## WHAT THE EXERCISE ASKS
Within the entries below, please retype exactly the lines starting with the line that has "This screenshot has width=971, height=498." and going on through the line that has "This screenshot has width=753, height=459.", but not the pictures.

(Screenshot grounding data)
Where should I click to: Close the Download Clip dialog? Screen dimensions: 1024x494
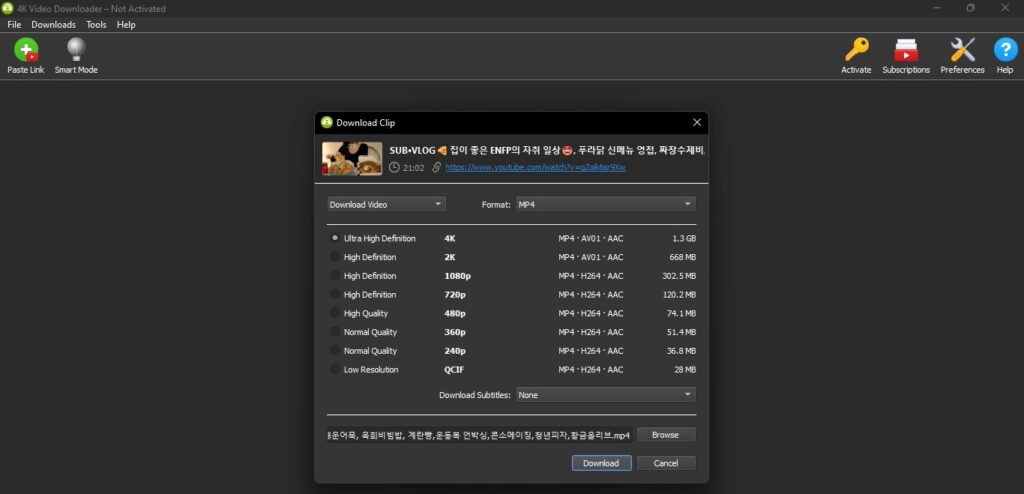click(x=697, y=123)
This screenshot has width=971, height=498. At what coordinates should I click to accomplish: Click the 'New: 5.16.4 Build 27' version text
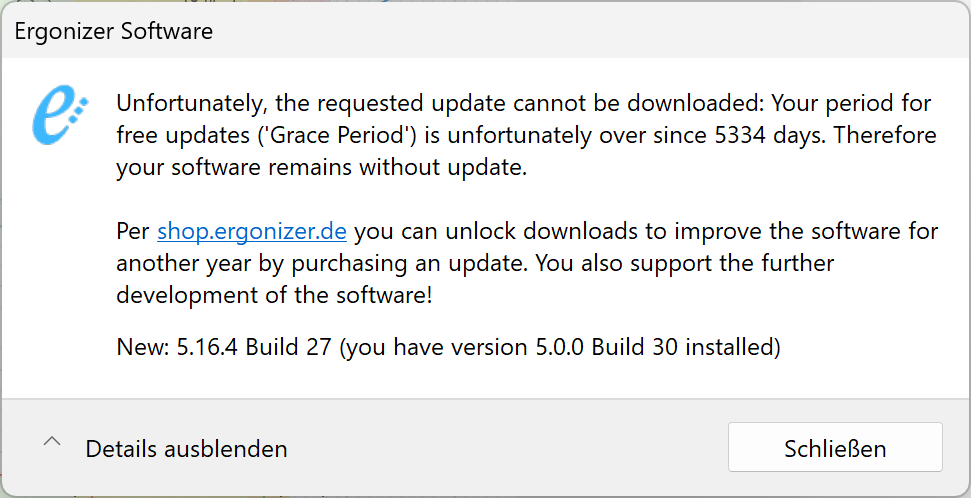[224, 347]
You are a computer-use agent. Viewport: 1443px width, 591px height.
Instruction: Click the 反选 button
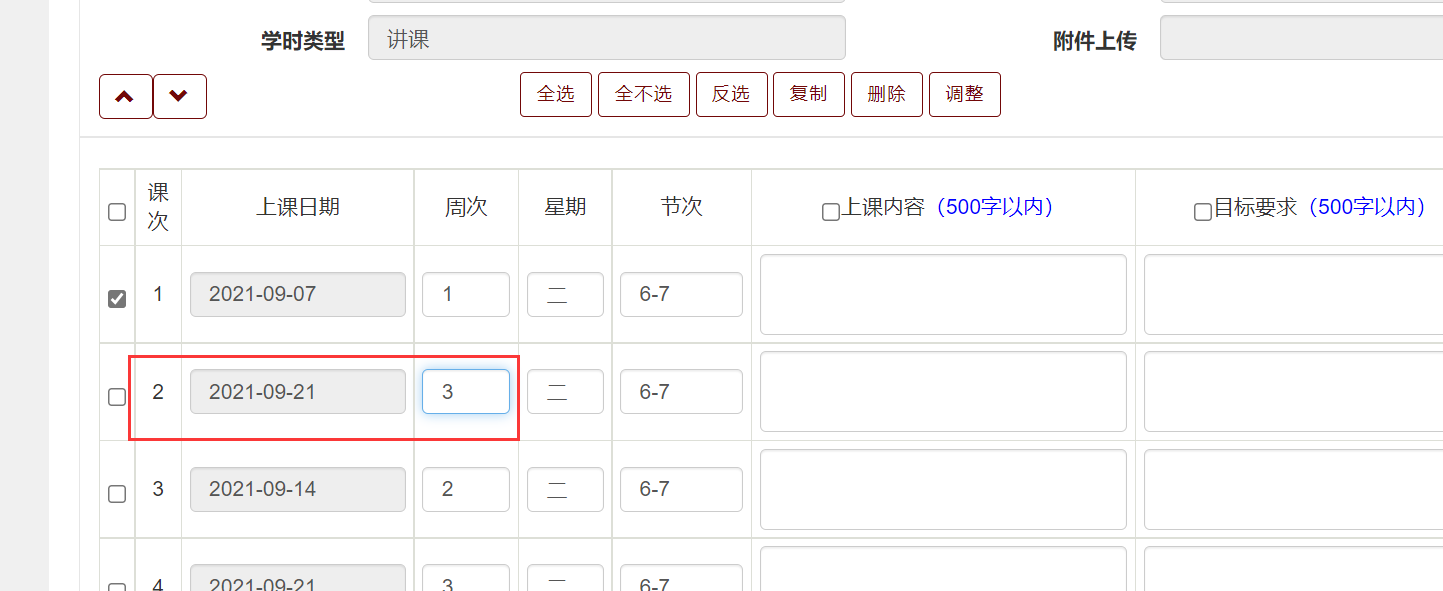tap(731, 94)
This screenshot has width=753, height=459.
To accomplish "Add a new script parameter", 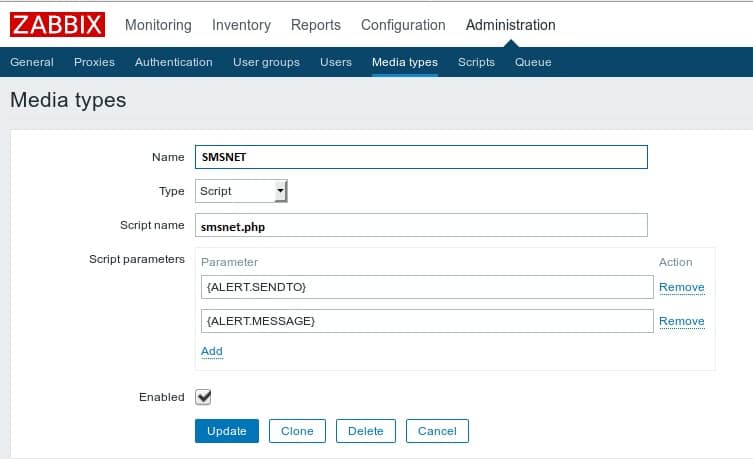I will pos(211,351).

## YOUR RESPONSE
This screenshot has width=971, height=498. At what coordinates should I click to accomplish: Click the 'New: 5.16.4 Build 27' version text
[224, 347]
You are a computer-use agent. Viewport: 1443px width, 591px height.
Instruction: Click the 反选 button
tap(731, 94)
This screenshot has width=753, height=459.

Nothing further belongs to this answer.